‘Irmãos, não se ofendam’
O padre polonês Krzysztof Charamsa, de 44 anos, foi afastado do Vaticano por assumir a homossexualidade
Na vida, acredito que todos nós temos apenas um ponto em comum: somos diferentes. Eu sou um sacerdote católico gay. Nasci na Polônia, em 1972, durante uma ditadura comunista em um país muito católico. Sempre fui profundamente religioso — desde pequeno minha fé era exigente, uma fé de coroinha severo e rigoroso, para dizer o mínimo —, e meu sonho era tornar realidade minha vocação para ser sacerdote. Confesso que talvez fosse um pouco ingênuo por acreditar tanto na Igreja, mas minha fé era sincera. Tive certeza do amor de Deus e continuo a tê-la.
Juntamente com o sonho, eu carregava uma grande tragédia: a descoberta, ainda na adolescência, de minha identidade sexual. Falo em tragédia porque, na Igreja Católica, os homossexuais ainda são considerados doentes mentais. No decorrer dos séculos, milhares de pessoas com desejos e sentimentos homossexuais passaram por seminários católicos onde eram doutrinados pela exegese “verdadeira” de textos paulinos sobre homossexualidade, ao ritmo de sussurros a seus ouvidos: “Odeie os homossexuais, eles serão condenados por toda a eternidade e não estarão conosco no paraíso”.
Em minha formação sacerdotal, também acreditei nisso. Durante muitos anos, tive certeza de que minha Igreja fez o correto quando perseguiu e discriminou pessoas homossexuais. Sempre aprendemos isso. Passei por seminários na Polônia, na Suíça e em Roma — esse último, um pesadelo. Lembro-me, entre diversas situações desconfortáveis, daquele ambiente recluso, onde só havia homens vestidos, paradoxalmente, com roupas de mulher (batinas, alvas, casulas… — aliás, pergunto-me quando o mundo começará a pedir explicações sobre a necessidade inexorável desses uniformes), de reuniões intermináveis com o reitor que mais pareciam discursos de ditadores sul-americanos, sem pé nem cabeça, e sem direito a questionamentos.

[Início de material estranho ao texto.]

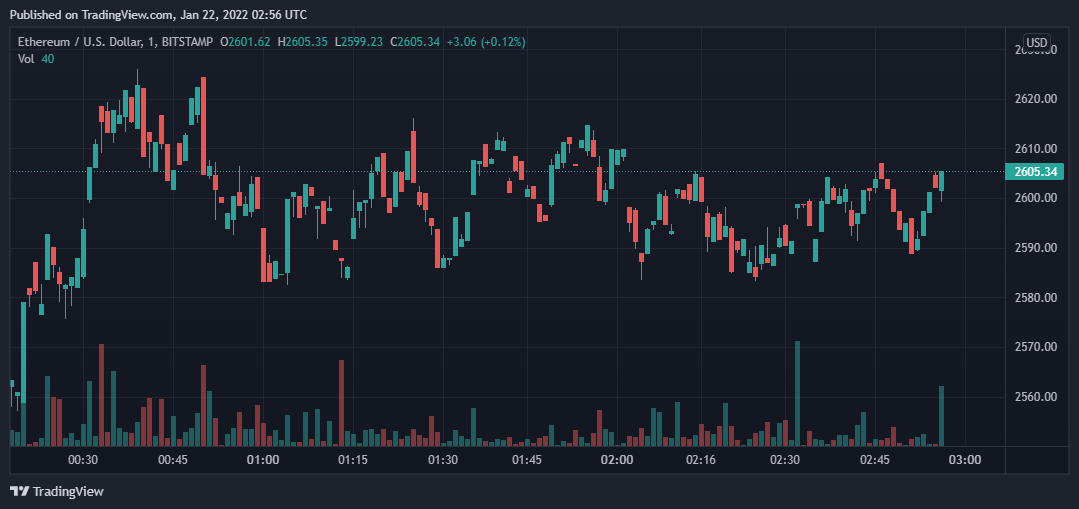This screenshot has height=509, width=1079.
Task: Click the current price label 2605.34
Action: (1035, 172)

Durante grande parte de minha vida, lutei contra mim mesmo, não aceitando minha natureza. Como uma espécie de fuga, dedicava-me cada vez mais aos estudos. Concluí os cursos de filosofia, teologia e bioética. Dediquei-me a minha vocação fielmente e acabei construindo uma importante carreira no Vaticano. Fui oficial da Congregação para a Doutrina da Fé, encarregada precisamente de defender a doutrina da Igreja. Passei dezessete anos morando em Roma, onde, em outubro de 2015, resolvi afirmar ao mundo a liberdade e a felicidade de ser eu mesmo, sem culpa. Era véspera do Sínodo dos Bispos sobre as Famílias, no Vaticano. Queria que a Igreja e minha comunidade soubessem que eu era um padre homossexual, orgulhoso de sua identidade. Estava disposto a pagar as consequências: fui afastado de minhas atividades. Escrevi uma carta ao papa Francisco sobre tudo o que eu pensava. Nunca obtive resposta.
A Igreja me deu, sim, estudo, trabalho, carreira, salário. Mas hoje penso que me tomou muito mais: tirou minha dignidade. Claro que não esperava que a Igreja aceitasse mansamente o instituto matrimonial e familiar dos cristãos homossexuais. Não sou tão idealista assim. Mas esperava que, ao menos, atenuasse suas irracionais condenações categóricas. Ao contrário: aquele ataque cotidiano e aquela humilhação contínua me despojaram da dignidade, como se a felicidade devesse contemplar apenas as famílias católicas que nunca conheceram o divórcio, o aborto e sofrimento algum, graças à assistência constante da Igreja em seus quartos de dormir. Em meu quarto, entra quem eu quero, não quem o clero reprimido quer. A experiência do amor é tão importante quanto a da fé e a da vocação de ser sacerdote.
* Krzysztof Charamsa lançou recentemente a autobiografia A Primeira Pedra: Eu, Padre Gay, pela Editora Seoman.